Did do a quick search but can't find any reference to this as yet. Really interesting article about guys exploring London underground tunnels and disused stations.

http://www.dailymail.co.uk/news/article-2106349/Who-said-trainspotting-anoraks-Meet-urban-explorers-hunting-Londons-ghost-stations-sparked-terror-alert-Royal-wedding.html.html


----------



## Derelict-UK (Feb 26, 2012)

Old news.

Although, lol at that ASBO


----------



## flyboys90 (Feb 26, 2012)

There is a bigger article in yesterdays Guardian linking it to the Olympics and the security.


----------



## highcannons (Feb 26, 2012)

Lol! Now loads of people who read papers and never thought of it will think of it...


----------



## flyboys90 (Feb 26, 2012)

??? pardon?


----------



## djmcambs (Feb 28, 2012)

we arent the bad guys, the police and the authorities want to be targeting the chavs and drug addicts that cause damage and vandalism to the underground system and be a little more sympathetic to our cause and what we do for documenting history.


----------



## UEP-Wales (Feb 29, 2012)

I think it is very strange that there is a 10 year speaking ban on these people. We have the basic human right to speak to who ever we want to. I understand a ban whilst a court case is pending but if it was me, a massive middle finger would be put up and I would talk to my friends.


----------



## krela (Feb 29, 2012)

Fairly hefty doses of bullshit going on there, there are no legal mechanism for banning people from talking to each other, blogging or otherwise. The Daily Mail has never been known for sticking to reality though.


----------



## TeeJF (Feb 29, 2012)

If it's in the Daily Mail it's a load of bull shit.


----------



## highcannons (Feb 29, 2012)

TeeJF said:


> If it's in the Daily Mail it's a load of bull shit.
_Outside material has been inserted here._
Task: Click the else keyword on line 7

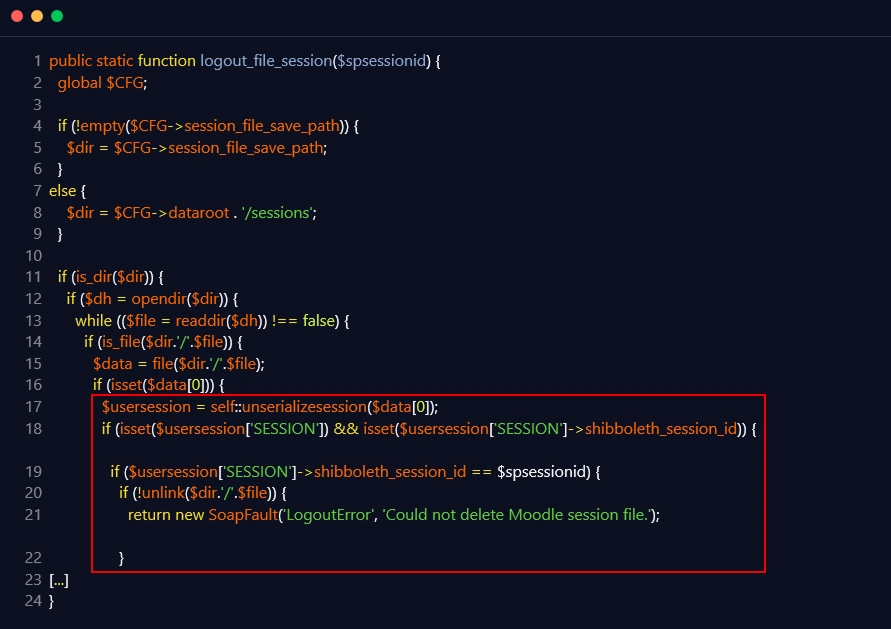Action: click(62, 190)
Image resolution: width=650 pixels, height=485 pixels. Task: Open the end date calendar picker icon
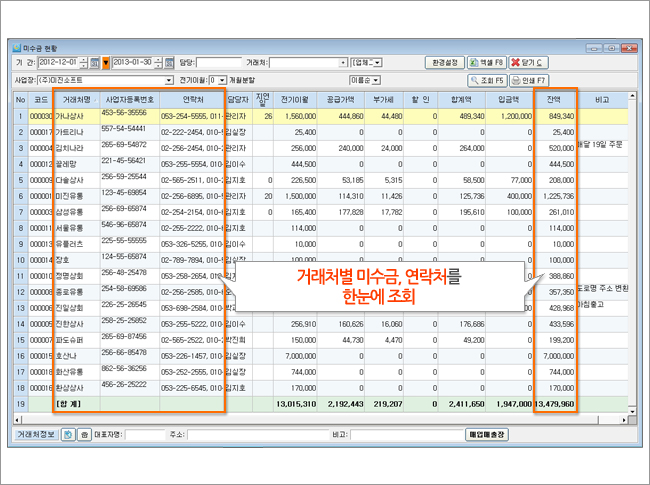(168, 62)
Too right, but all too well believed by the readers.......


----------



## highcannons (Feb 29, 2012)

flyboys90 said:


> ??? pardon?



They are thick and it would not have occurred to them.....it will now...
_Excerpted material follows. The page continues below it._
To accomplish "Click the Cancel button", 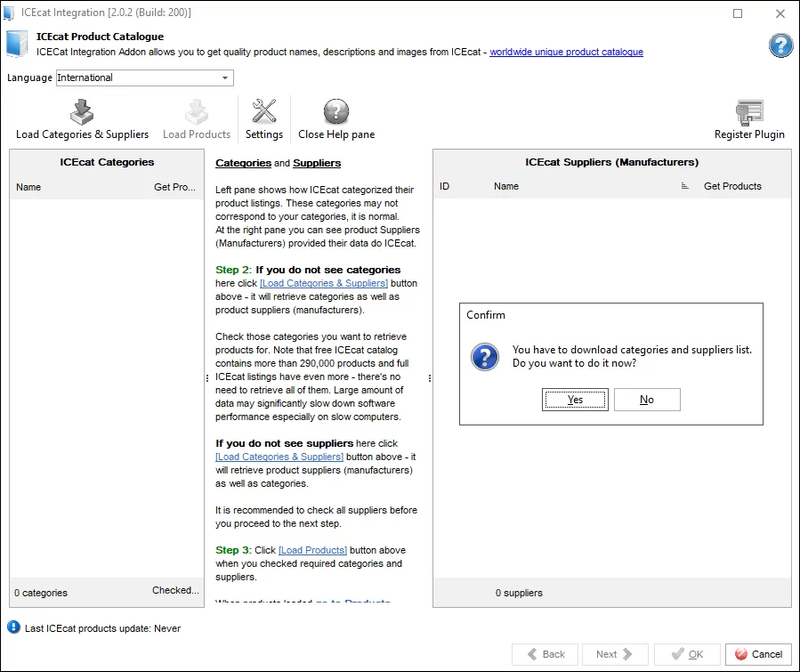I will [758, 654].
 do you read the Guardian?


----------



## flyboys90 (Feb 29, 2012)

highcannons said:


> They are thick and it would not have occurred to them.....it will now...
> 
> do you read the Guardian?



I do ! and why?


----------



## highcannons (Feb 29, 2012)

flyboys90 said:


> I do ! and why?



Er, I'll just take my foot out of it and slink away somewhere or other


----------



## godzilla73 (Feb 29, 2012)

highcannons said:


> Er, I'll just take my foot out of it and slink away somewhere or other



Guardian readers of the world! Unite and take over!!!


----------



## flyboys90 (Feb 29, 2012)

godzilla73 said:


> Guardian readers of the world! Unite and take over!!!



Come the Revolution !!


----------



## peanuts (Mar 2, 2012)

godzilla73 said:


> Guardian readers of the world! Unite and take over!!!



dont you mean

grauniad readers of the world untie lol


----------



## highcannons (Mar 2, 2012)

Anyrate, I thought Garda readers were liberal, I mean they aint gonna revolution anything are they?


----------



## flyboys90 (Mar 2, 2012)

highcannons said:


> Anyrate, I thought Garda readers were liberal, I mean they aint gonna revolution anything are they?



Very true! I,ll just go where the money is.


----------